Par dépit je me tournai vers l’escalier d’où émanait la lumière aveuglante du plafonnier.
« Je ferais mieux de rentrer… peut-être envisager de cartographier… en commençant par ces douze premières marches… »
Je me sentis soudain affaibli, sans énergie. L’asthénie tombait sur ma conscience de tout son poids et de nouveau, il me sembla léviter hors de moi.
« Douze marches… » pensais-je en contemplation devant elles. Douze… onze…
Aussitôt et dans un élan de vie, je tournais le dos à la sortie.
— Douze chemins ! m’exclamai-je en avançant face au mur du fond, la lumière de la torche braquée sur lui.
Le regard attentif, il me fallut tout de même une bonne dizaine de secondes pour l’entrevoir. Il y avait bien là une faille béante qui se camouflait dans la roche par un effet d’ombre et de texture.
— Un trompe-l’œil remarquable ! m’extasiais-je avant de me reprendre.
« Et très sadique aussi… »
Je dus marcher une bonne vingtaine de minutes en ne déviant pas de ma trajectoire, malgré les directions multiples et parfois plus clémentes qui s’offraient à moi. Je n’y voyais pas à trois mètres, mais la certitude d’être sur la bonne voie me gardait l’esprit tranquille. Chemin faisant, je me disais qu’il était impossible de se rendre compte qu’une artère en ligne droite traversait l’entremêlement.
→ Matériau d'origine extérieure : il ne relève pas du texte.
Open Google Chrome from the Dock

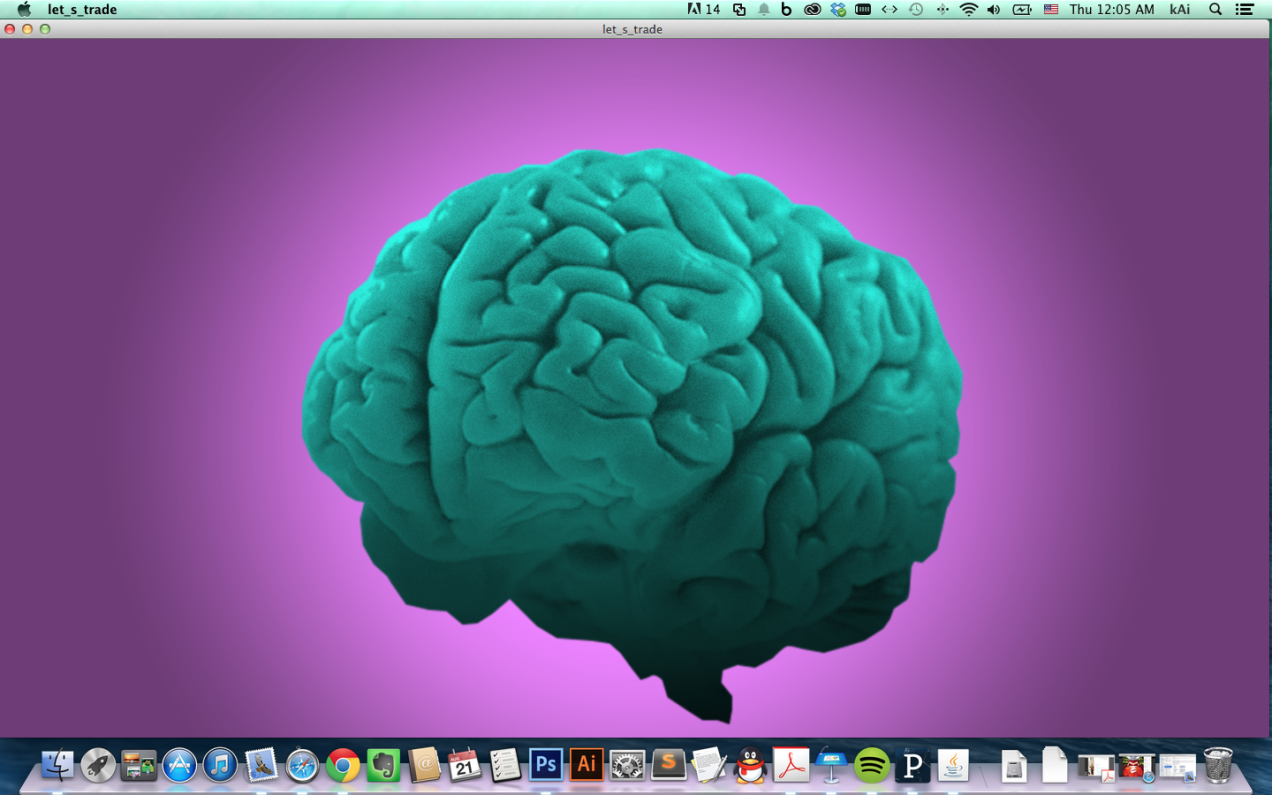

Même en le sachant, si je n’y prenais pas garde, je pouvais dévier, tant les galeries difformes étaient quelquefois accolées l’une à l’autre. Arrivé à un énième carrefour de bouches, je fis une pause et m’assis sur un rocher.
« Pourvu que ce ne soit plus très loin… » espérais-je en regardant le peu de longueur qu’il restait à ma cordelette.
Puis, en me relevant pour poursuivre ma route, la lampe m’échappa des mains.
« Zut… »
Je me penchai pour la récupérer. Le regard attiré par un étrange mouvement, je vis alors ondoyer une faible lueur au fond du passage qu’il me fallait emprunter. La baisse soudaine de luminosité m’avait ici permis de la distinguer.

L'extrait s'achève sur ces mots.